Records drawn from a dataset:
Segment Open

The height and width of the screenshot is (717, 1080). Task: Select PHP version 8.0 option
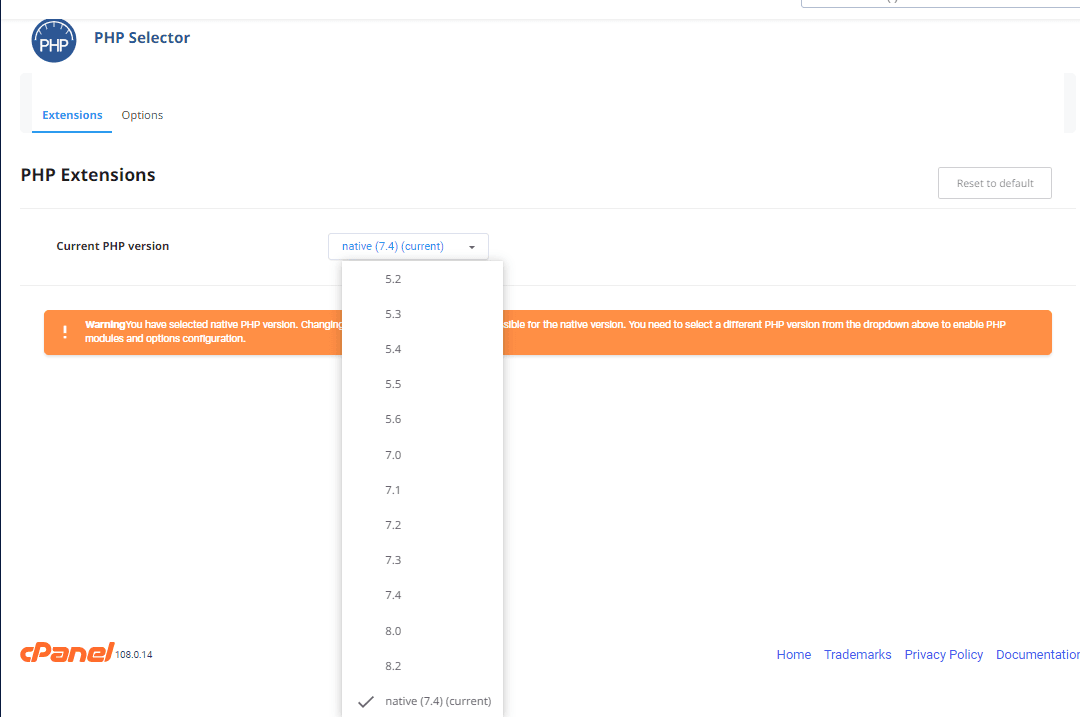tap(393, 631)
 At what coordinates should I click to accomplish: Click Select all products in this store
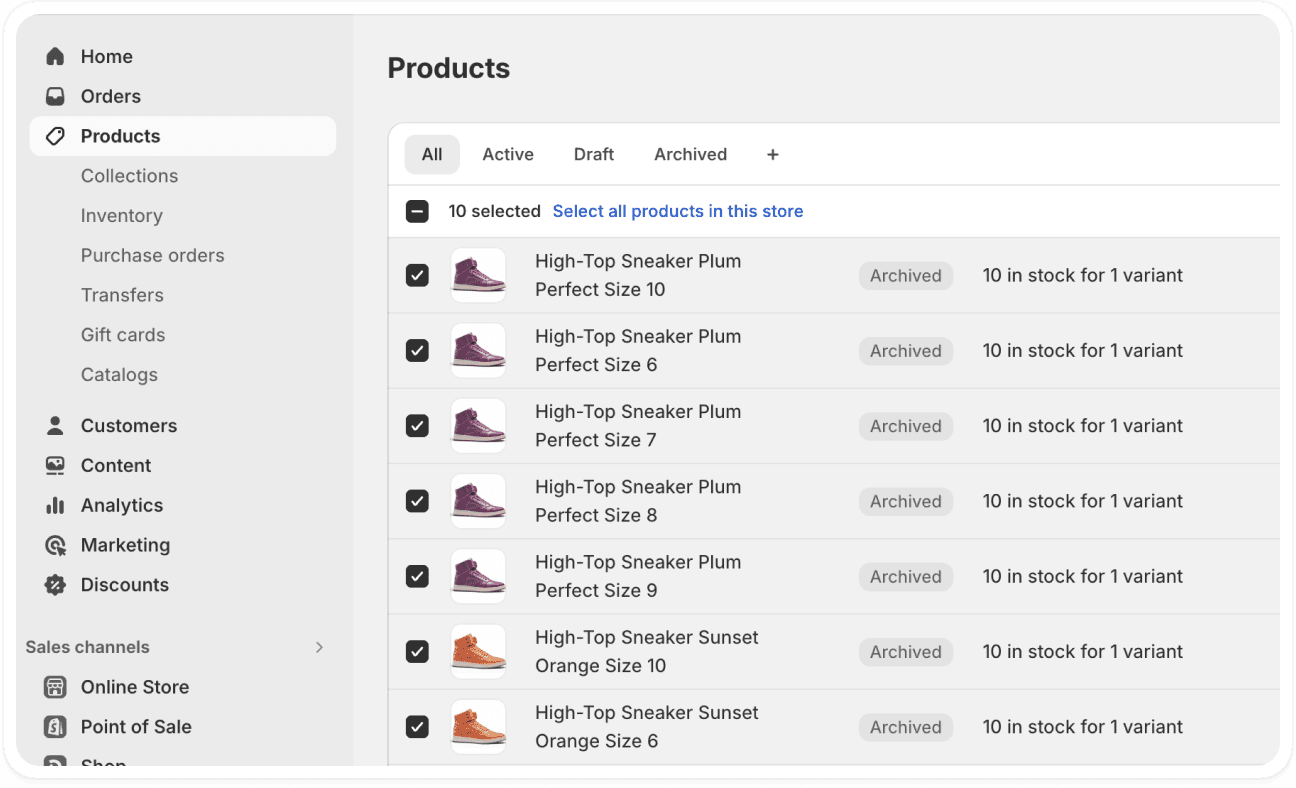click(677, 211)
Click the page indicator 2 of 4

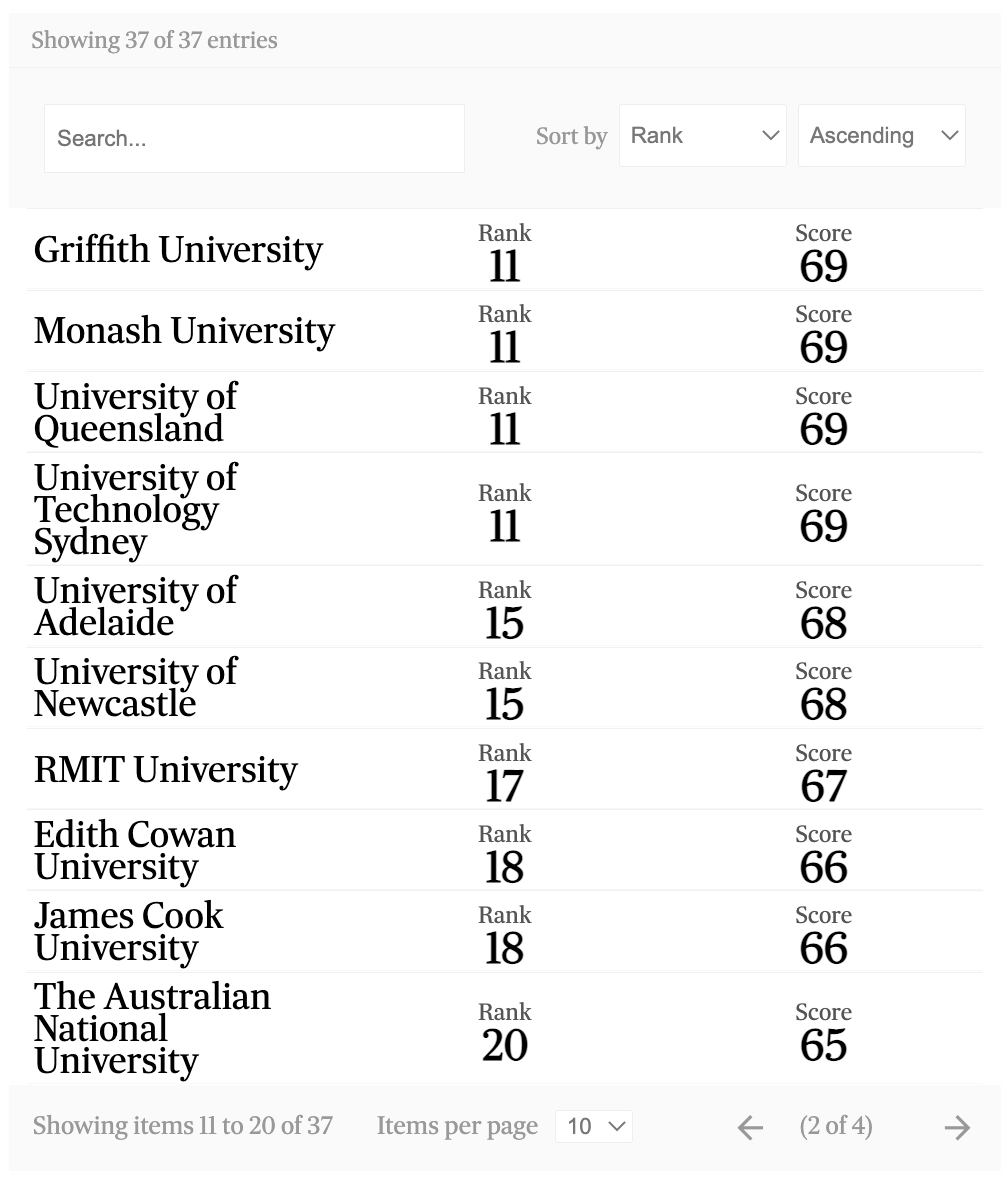[x=836, y=1127]
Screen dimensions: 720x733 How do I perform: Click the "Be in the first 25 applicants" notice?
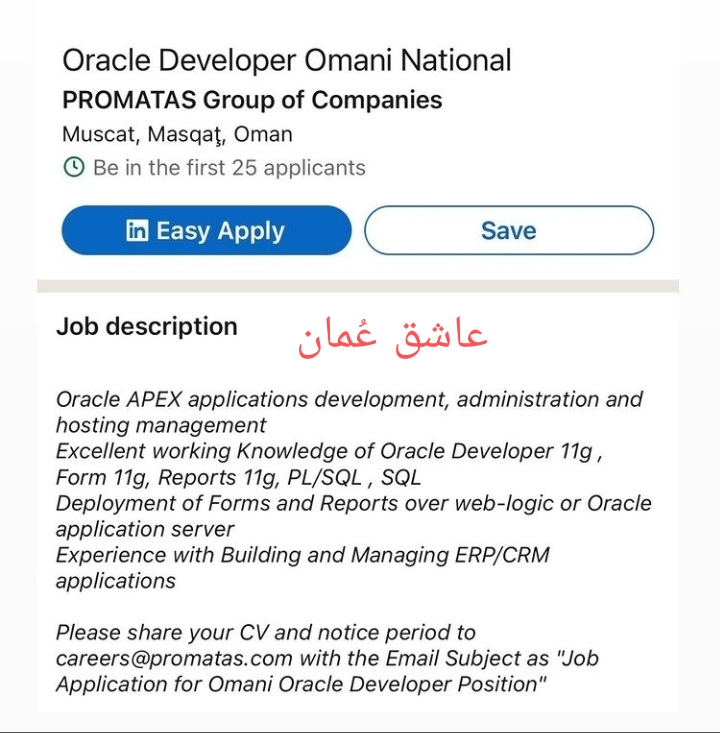click(x=229, y=167)
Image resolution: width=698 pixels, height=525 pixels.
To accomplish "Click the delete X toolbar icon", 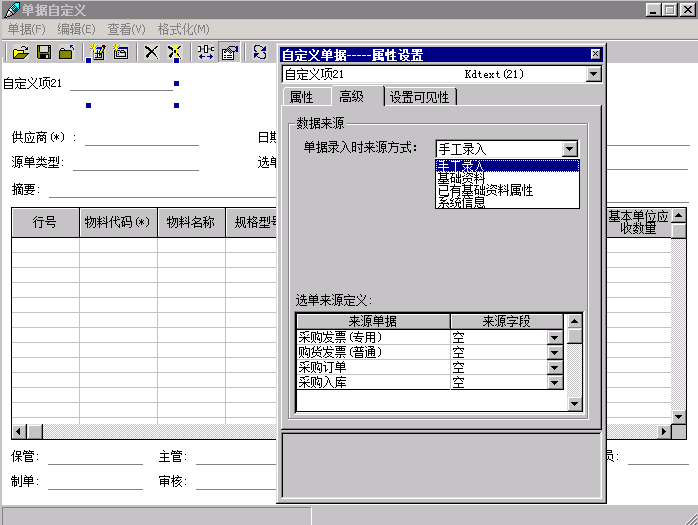I will (x=151, y=52).
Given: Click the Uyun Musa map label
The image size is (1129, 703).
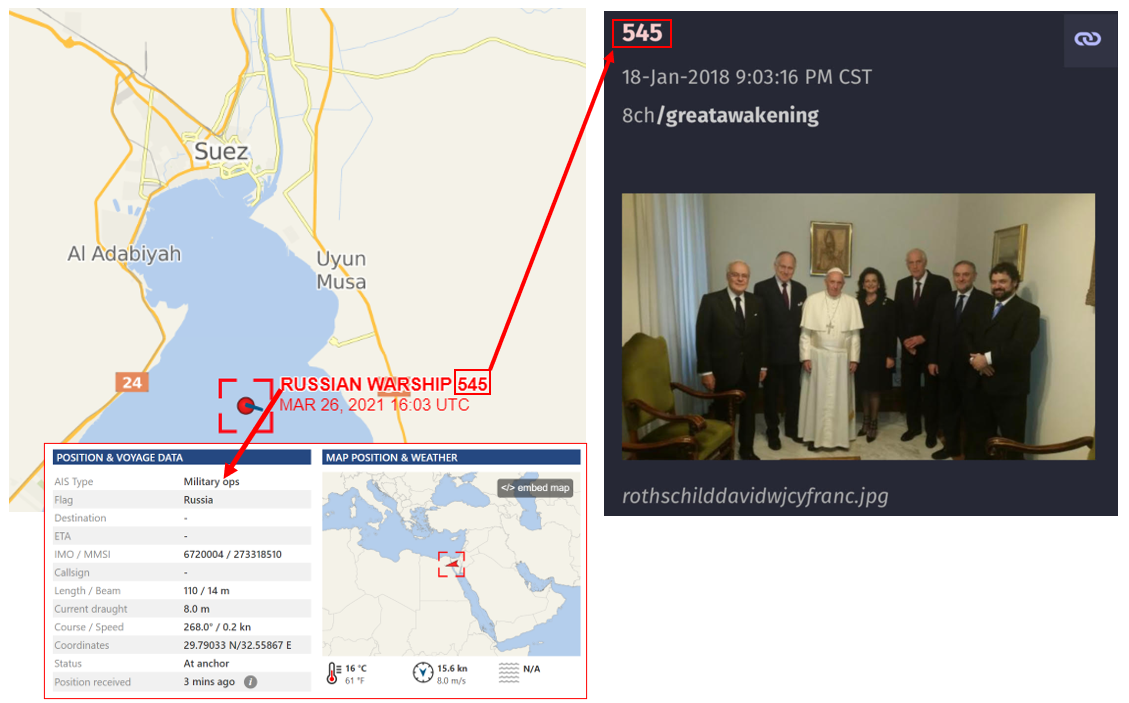Looking at the screenshot, I should pyautogui.click(x=341, y=270).
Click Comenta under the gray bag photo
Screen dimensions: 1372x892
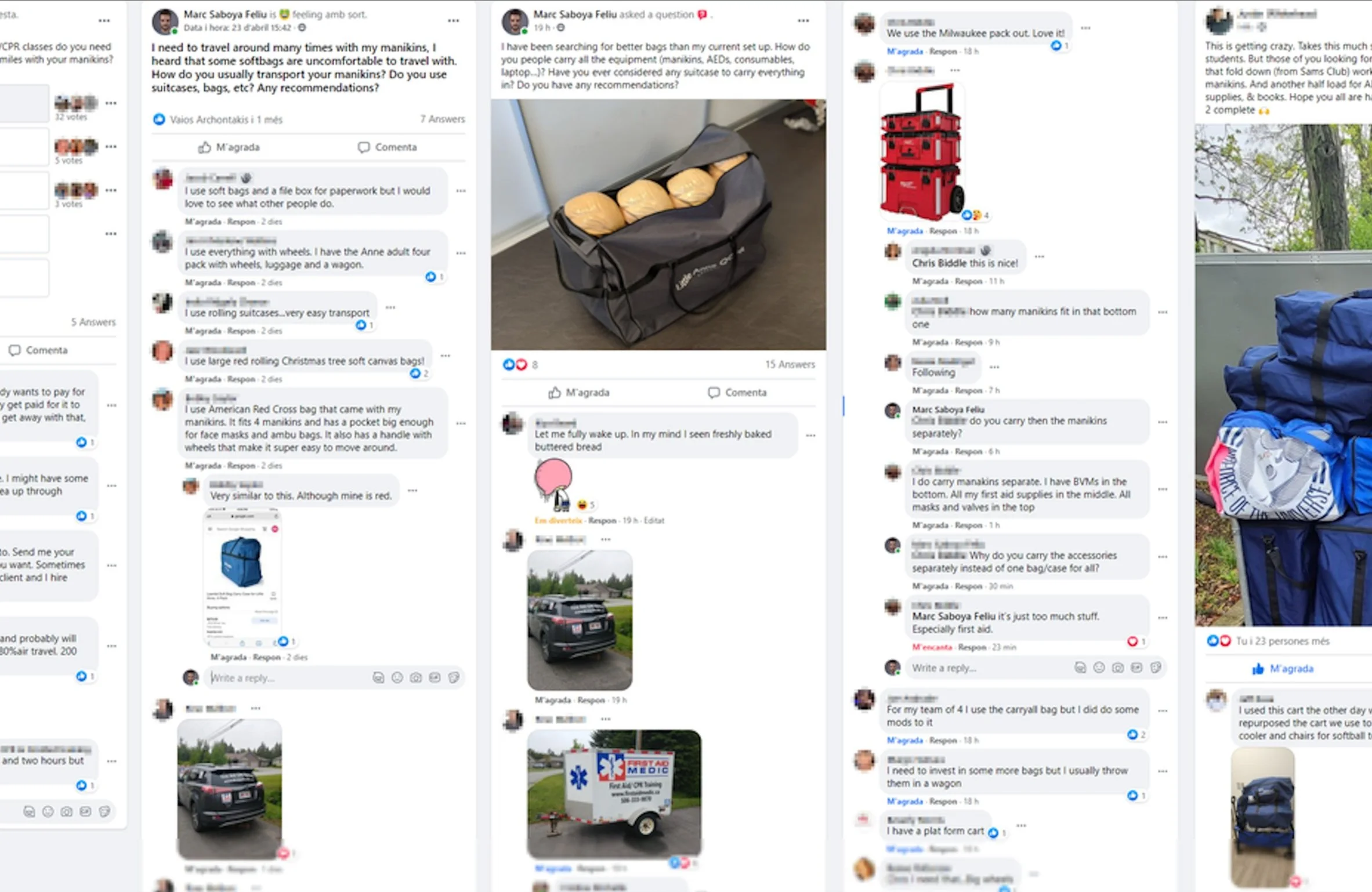(737, 393)
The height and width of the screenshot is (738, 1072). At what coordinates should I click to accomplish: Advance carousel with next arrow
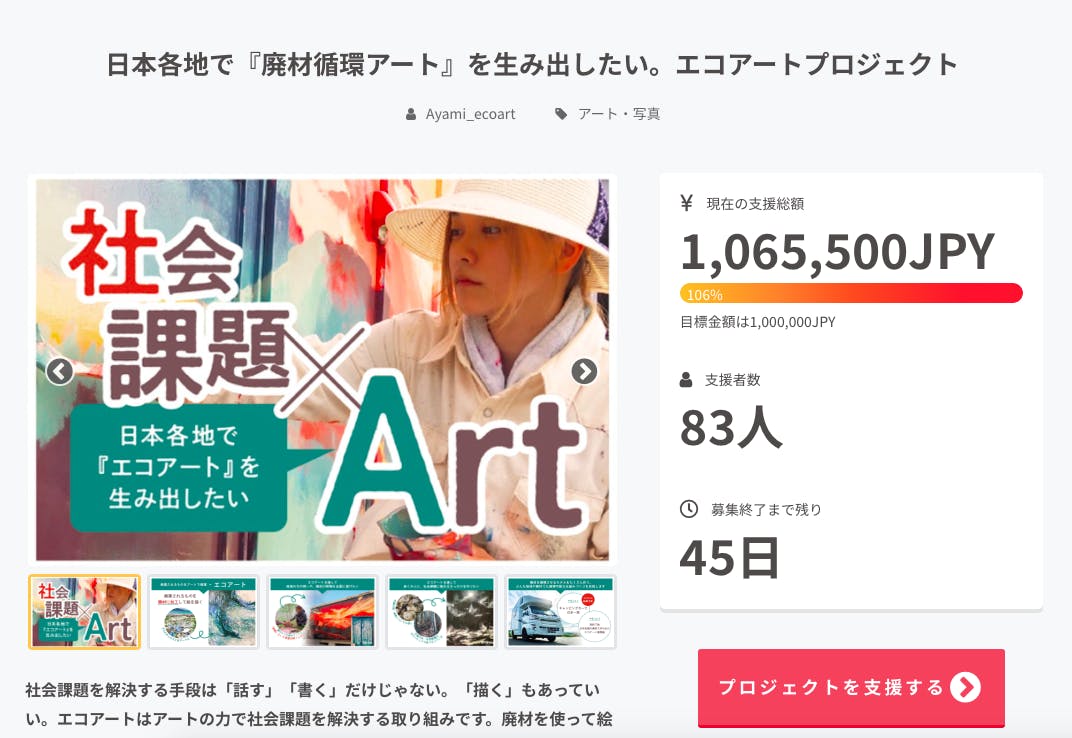[584, 372]
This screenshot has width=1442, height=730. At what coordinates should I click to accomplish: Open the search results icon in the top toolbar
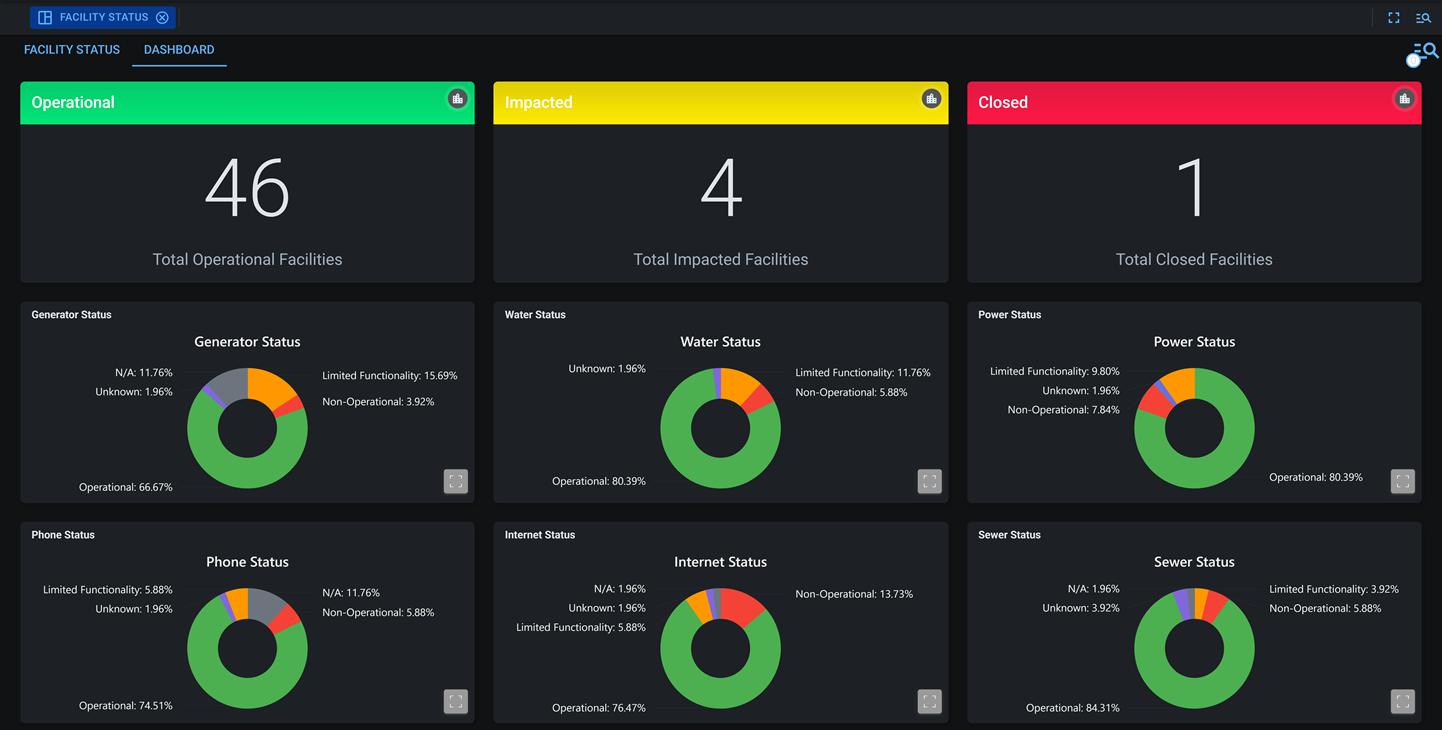(1423, 17)
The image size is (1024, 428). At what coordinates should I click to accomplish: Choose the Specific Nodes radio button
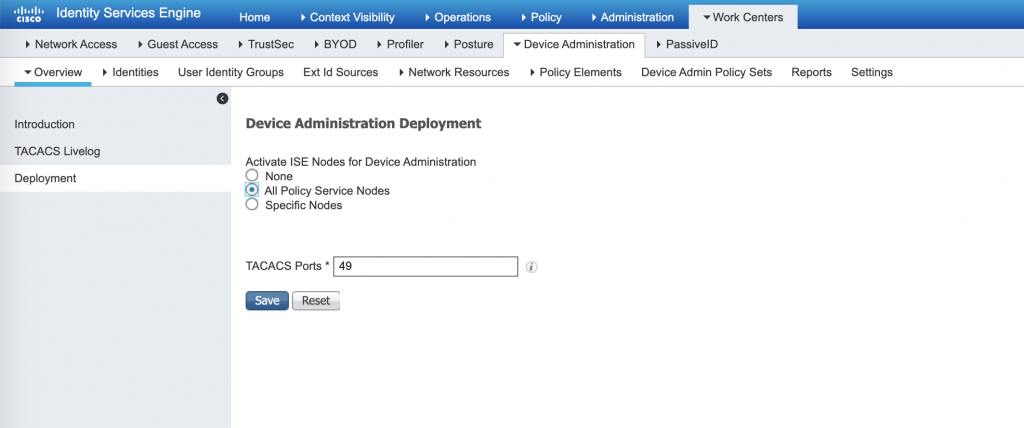[252, 205]
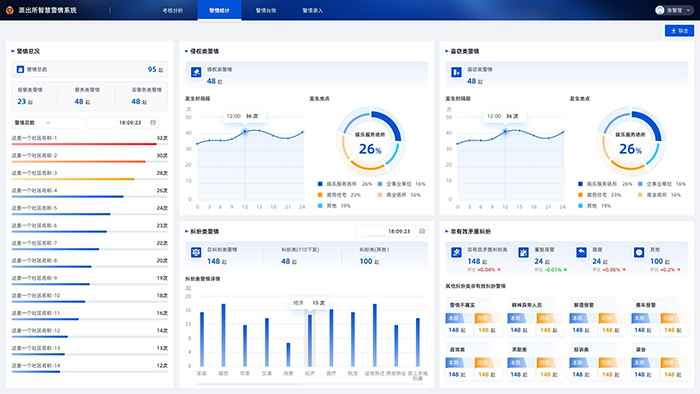Viewport: 700px width, 394px height.
Task: Click the 侵权类警情 card icon
Action: point(196,72)
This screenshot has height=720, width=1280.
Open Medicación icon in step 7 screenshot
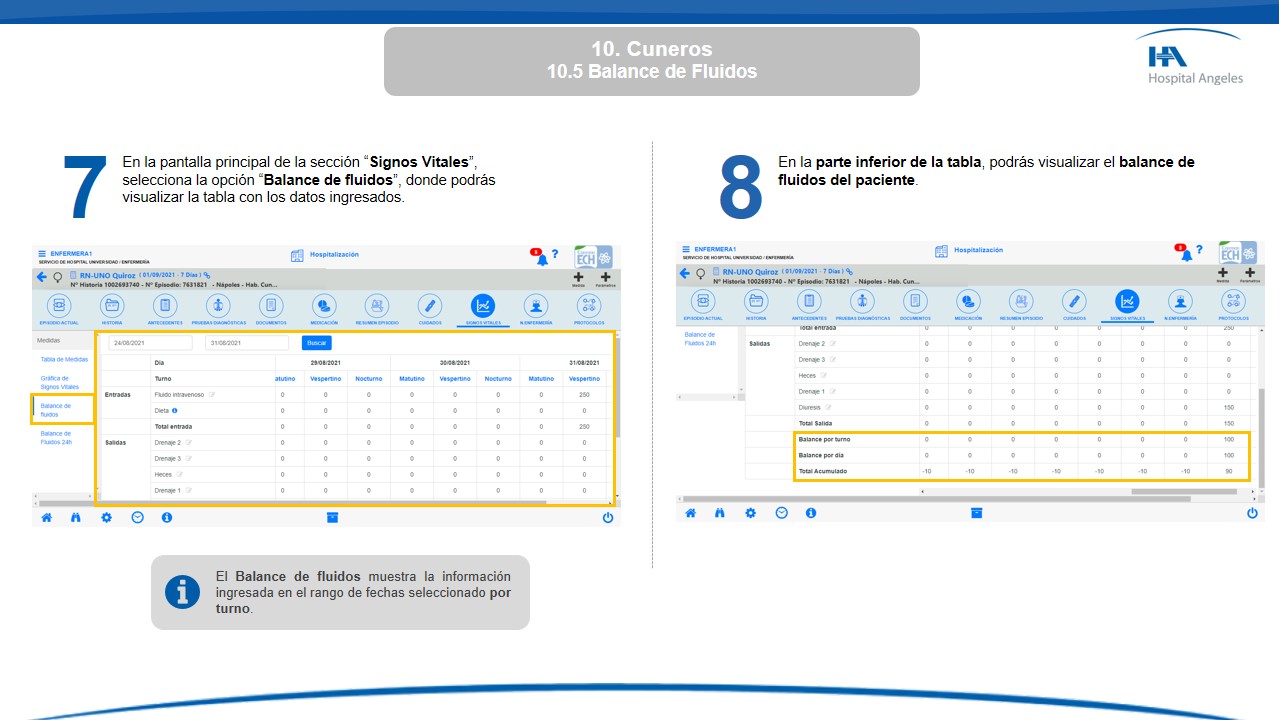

Segment Closed

Though the entries above contain pictures, none should be copied; reproduce only the lines between the one holding "Given: Click the Uyun Musa map label" and the one holding "This screenshot has height=720, width=1280.", inclusive, exactly as written.

Given: Click the Uyun Musa map label
The image size is (1129, 703).
Looking at the screenshot, I should pyautogui.click(x=341, y=270).
Click Comenta under the gray bag photo
Screen dimensions: 1372x892
(737, 393)
The height and width of the screenshot is (738, 1072). At what coordinates should I click to accomplish: Advance carousel with next arrow
[584, 372]
This screenshot has width=1442, height=730. At what coordinates should I click to accomplish: Open the search results icon in the top toolbar
(1423, 17)
The image size is (1024, 428). At what coordinates should I click to accomplish: Choose the Specific Nodes radio button
[252, 205]
Viewport: 700px width, 394px height.
Task: Click the 侵权类警情 card icon
Action: point(196,72)
This screenshot has height=720, width=1280.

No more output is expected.